Com relação às limitações dos recursos públicos para prover as cada vez mais extensas necessidades públicas e coletivas, após a implantação dos modelos de Estado intervencionista, com o passar do tempo e em grande parte dos países, verificou-se uma verdadeira degradação dos aparelhos públicos e Page 5 a completa impossibilidade de que o Poder público pudesse recompor este aparelhamento a partir de seus próprios recursos materiais8.

O Plano Diretor de Reforma do Estado, de novembro de 1995, define a crise do Estado: (1) como uma crise fiscal, caracterizada pela crescente perda do crédito por parte do Estado e pela poupança pública que se torna negativa; (2) o esgotamento da estratégia estatizante de intervenção do Estado, a qual se reveste de várias formas: o Estado do bem-estar social nos países desenvolvidos, a estratégia de substituição de importações no terceiro mundo, e o estatismo nos países comunistas; e (3) a superação da forma de administrar o Estado, isto é, a superação da administração pública burocrática.

No Brasil, conforme a observação de Belmiro Valverde Jobim Castor verificam-se diversas conseqüências decorrentes do modelo intervencionista, notadamente, o esgotamento do modelo de Estado condutor do processo econômico e social; a erosão da capacidade de prestação de serviços públicos, gerando seqüelas indesejáveis como clientelismo, corporativismo, populismo, e corrupção (1995, p. 147 e seg.).
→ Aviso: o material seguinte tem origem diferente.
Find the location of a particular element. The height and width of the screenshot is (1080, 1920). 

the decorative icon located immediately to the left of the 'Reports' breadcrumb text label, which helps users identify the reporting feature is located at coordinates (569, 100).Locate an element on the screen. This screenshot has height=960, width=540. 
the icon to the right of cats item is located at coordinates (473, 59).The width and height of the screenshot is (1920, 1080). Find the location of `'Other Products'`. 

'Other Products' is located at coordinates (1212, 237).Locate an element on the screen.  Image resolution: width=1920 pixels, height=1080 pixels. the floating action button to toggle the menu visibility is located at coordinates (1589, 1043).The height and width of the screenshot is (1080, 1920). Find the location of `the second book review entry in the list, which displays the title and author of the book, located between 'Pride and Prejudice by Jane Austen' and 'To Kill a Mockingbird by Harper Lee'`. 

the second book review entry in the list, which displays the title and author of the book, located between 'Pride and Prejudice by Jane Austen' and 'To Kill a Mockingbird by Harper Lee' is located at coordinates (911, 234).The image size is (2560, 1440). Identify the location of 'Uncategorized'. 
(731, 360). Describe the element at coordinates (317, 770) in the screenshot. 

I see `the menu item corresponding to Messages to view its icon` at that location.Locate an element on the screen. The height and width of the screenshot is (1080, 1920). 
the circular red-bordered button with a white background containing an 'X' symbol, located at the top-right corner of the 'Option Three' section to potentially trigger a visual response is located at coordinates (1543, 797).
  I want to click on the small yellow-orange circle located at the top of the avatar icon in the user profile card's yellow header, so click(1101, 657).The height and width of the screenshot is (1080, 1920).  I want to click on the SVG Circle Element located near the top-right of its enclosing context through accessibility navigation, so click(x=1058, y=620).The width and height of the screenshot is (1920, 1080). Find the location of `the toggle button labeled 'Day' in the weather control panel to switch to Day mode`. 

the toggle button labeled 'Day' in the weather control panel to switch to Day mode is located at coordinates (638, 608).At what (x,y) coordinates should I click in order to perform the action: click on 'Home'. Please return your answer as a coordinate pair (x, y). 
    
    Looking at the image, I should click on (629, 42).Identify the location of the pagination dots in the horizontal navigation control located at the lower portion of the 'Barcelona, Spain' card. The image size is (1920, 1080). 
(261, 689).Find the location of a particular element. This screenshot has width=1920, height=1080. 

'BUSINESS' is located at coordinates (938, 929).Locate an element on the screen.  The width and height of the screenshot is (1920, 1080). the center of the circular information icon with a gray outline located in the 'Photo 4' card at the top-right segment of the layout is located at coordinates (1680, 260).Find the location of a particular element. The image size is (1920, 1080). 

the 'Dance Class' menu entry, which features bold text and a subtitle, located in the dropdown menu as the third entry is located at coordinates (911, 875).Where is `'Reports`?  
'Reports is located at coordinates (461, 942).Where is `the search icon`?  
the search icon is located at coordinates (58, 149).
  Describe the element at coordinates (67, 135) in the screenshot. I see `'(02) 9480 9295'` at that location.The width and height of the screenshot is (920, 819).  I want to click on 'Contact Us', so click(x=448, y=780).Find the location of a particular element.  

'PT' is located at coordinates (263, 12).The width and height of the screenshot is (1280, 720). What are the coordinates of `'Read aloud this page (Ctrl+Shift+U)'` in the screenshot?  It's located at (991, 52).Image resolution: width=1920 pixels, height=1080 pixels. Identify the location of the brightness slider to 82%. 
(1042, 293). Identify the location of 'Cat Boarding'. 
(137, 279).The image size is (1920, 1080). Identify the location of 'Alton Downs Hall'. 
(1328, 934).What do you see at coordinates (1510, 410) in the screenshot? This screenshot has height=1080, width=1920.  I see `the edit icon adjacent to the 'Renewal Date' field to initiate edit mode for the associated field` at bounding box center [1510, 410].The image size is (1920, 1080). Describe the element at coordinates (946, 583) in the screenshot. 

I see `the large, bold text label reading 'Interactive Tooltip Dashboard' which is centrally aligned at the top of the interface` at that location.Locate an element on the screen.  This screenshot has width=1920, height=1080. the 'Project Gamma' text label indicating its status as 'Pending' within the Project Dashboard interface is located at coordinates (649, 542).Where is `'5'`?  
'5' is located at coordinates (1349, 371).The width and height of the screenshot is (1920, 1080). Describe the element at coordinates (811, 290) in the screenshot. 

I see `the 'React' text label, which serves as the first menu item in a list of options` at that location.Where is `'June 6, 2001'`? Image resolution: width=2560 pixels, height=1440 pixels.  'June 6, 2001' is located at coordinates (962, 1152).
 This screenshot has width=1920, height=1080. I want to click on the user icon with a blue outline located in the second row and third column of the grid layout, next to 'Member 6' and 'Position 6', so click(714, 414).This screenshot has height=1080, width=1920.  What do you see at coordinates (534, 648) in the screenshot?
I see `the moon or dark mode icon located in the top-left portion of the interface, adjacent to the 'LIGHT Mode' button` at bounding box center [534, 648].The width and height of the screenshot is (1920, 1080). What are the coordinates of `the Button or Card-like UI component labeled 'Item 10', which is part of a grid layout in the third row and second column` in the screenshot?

Segue-se, demais disto, a extrema dependência econômico-financeira estatal em relação aos capitais privados, no tocante ao crescente endividamento interno e externo e à necessidade de promover a rolagem de tais dívidas. Paralelamente, verificou-se a impossibilidade de manter níveis também crescentes de investimentos nos órgãos da Administração direta, e principalmente, nas entidades que compõem a Administração indireta, as autarquias, as fundações instituídas e mantidas pelo poder público, as empresas públicas e as de economia mista, que se tornaram, na sua maioria, intensamente defasadas, sob o ponto de vista tecnológico e do modelo de gestão administrativa.

Este foi um dos...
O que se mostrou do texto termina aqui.